Through the years, Collier has appeared in concert and on recordings with many important jazz and popular artists including Eddie Daniels, Ry Cooder, Earl “Fatha” Hines, Roger Kellaway, Emil Richards, Don Grusin, Alex Acuña, Frank Zappa, Ralph Humphrey, Victor Feldman, Howard Roberts, Ernie Watts, Dave Holland, Cal Tjader, Shelly Manne, Joe Porcaro, Laurindo Almeida, Buddy DeFranco, Cuong Vu, Diane Schurr, Peggy Lee, Natalie Cole, Morganna King, Herb Ellis, Bill Mays, Bobby Shew, Ernestine Anderson, Mannheim Steamroller, Sammy Davis, Jr., Barbra Streisand, Johnny Mathis, Olivia Newton-John, The Beach Boys, The Mills Brothers, Della Reese and many more.

In addition to his latest album, Collier has released several jazz albums as leader or co-leader beginning with Whistling Midgets (with long-time musical cohort Dan Dean) for Inner City Records in 1981. Collier and Dean’s 2005 album, Duets on Origin Records, was nominated for “2005 Jazz Album of the Year” by Earshot Magazine. Other recordings include Illusion (1988, T.C. Records), Pacific Aire (1990, Nebula Records), and Mallet Jazz (2004, Origin Records). Collier & Dean released their third album, Sleek Buick, in August, 2014 on the Origin label featuring several significant jazz artists including saxophonists Ernie Watts and Gary Herbig, trumpeter Allen Vizzutti, pianist Don Grusin, and drummers Alex Acuña and Ted Poor. Sleek Buick received extensive national and international radio airplay spending 15 weeks on the JazzWeek Top 200 radio chart.

in 2014, Tom was awarded a Royalty Research Grant by the University of Washington to produce three new recordings in three different settings: (1) a solo vibes/marimba album Alone In The Studio, (Origin Records, April 2015), (2) a recording of original jazz compositions for quartet featuring guitarists Bill Frisell and Larry Coryell entitled Across The Bridge (Origin Records, November 2015), and (3) an experimental free improvisation trio album, Impulsive Illuminations (Origin Records, April 2016), featuring trumpeter Cuong Vu, trombonist Stuart Dempster, drummer Ted Poor, clarinetist William O. Smith, and pianist Richard Karpen.
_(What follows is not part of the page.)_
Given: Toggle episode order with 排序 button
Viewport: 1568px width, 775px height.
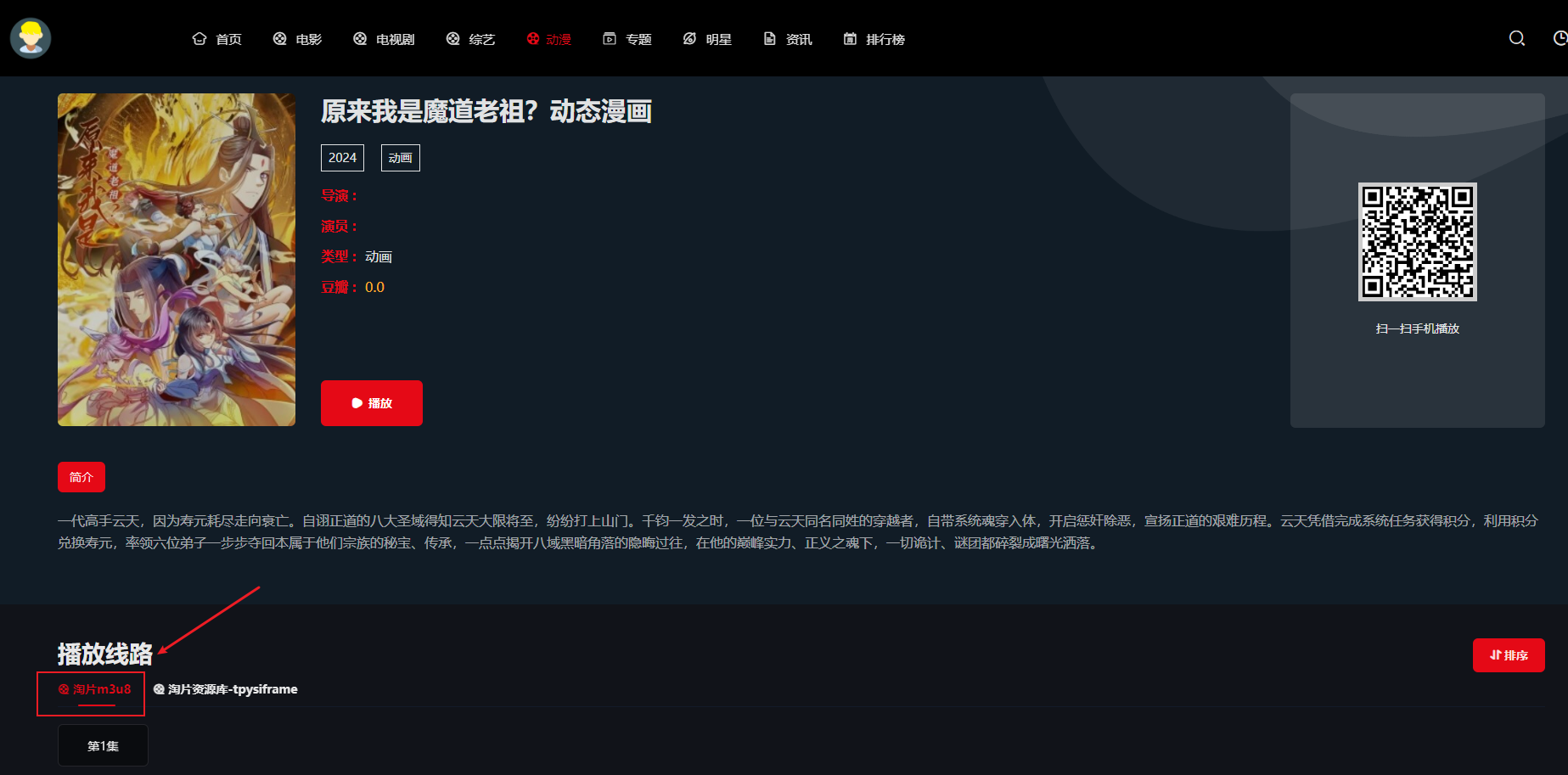Looking at the screenshot, I should click(1508, 655).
In the classical arena, Collier has appeared as guest soloist with the Seattle Symphony, The Denver Symphony, The Bellevue Philharmonic, The Northwest Chamber Orchestra, The Everett Symphony and The Olympia Symphony. He was timpanist with the Northwest Chamber Orchestra, 1972-73, timpanist in the Los Angeles Repertoire Orchestra in 1976, and percussionist in the L.A. Contempo Four, 1975-77 (a modern music ensemble). As a solo artist, Tom has released two classical recordings on the Origin Classical label; Mallet Fantastique (2010), featuring new original compositions for marimba and/or vibraphone, and Tom Collier Plays Haydn, Mozart, Telemann, and Others (2012), a recording of duets primarily for two violins rearranged for marimba and vibraphone, both instruments played by Collier through the process of overdubbing.
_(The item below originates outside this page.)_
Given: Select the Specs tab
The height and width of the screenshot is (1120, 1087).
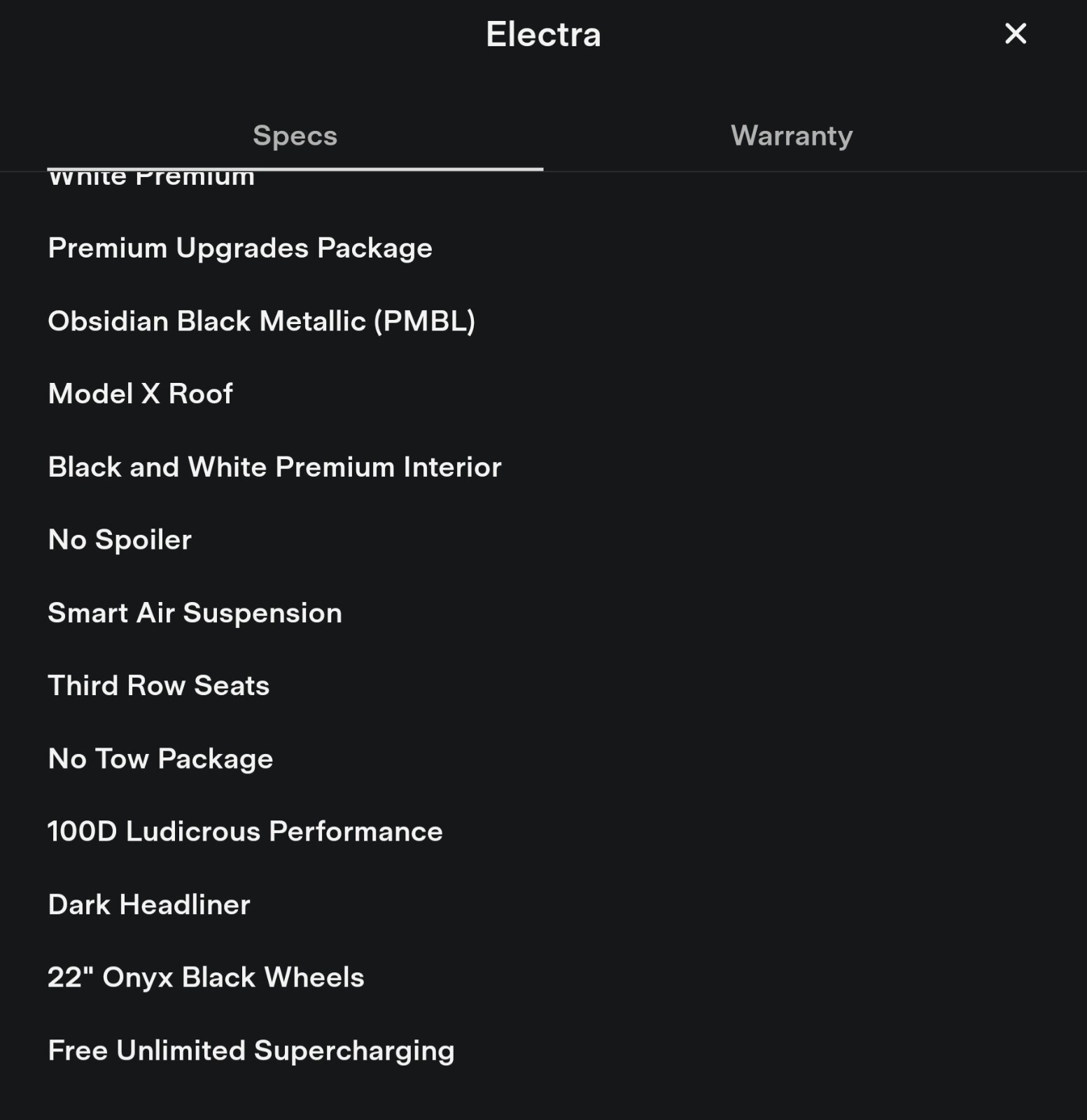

Collier has also recorded several educational albums for Music Minus One and Studio 4 Music and has presented over 300 jazz concerts in public schools around Washington State for the Arts In Education Program of the state Arts Commission. In 1980, Collier was presented with an “Outstanding Service To Jazz Education” award by the National Association of Jazz Educators, and over the past thirty years, he has won 23 ASCAP Popular Panel Awards for his various jazz and percussion compositions.
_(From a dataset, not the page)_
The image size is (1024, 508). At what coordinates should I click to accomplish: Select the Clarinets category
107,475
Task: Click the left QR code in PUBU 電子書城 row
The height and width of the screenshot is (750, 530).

Tom was Director of Percussion Studies at the University of Washington School of Music from 1980- 2016 and held the title of Professor of Percussion and Jazz Studies. He twice served as Chair of Jazz Studies at the school in 2001-2003 and again 2011-2012. In 2011, the prestigious Adelaide D. Currie Cole Endowed Professorship in the School of Music was awarded to Collier for the academic years 2011-2014. After his retirement, Tom was honored in by the University in 2016 with a new title, Professor Emeritus of Percussion and Jazz Studies. Additionally, he was voted into his high school’s “Hall Of Fame” by the West Seattle High School Alumni Association in 2015.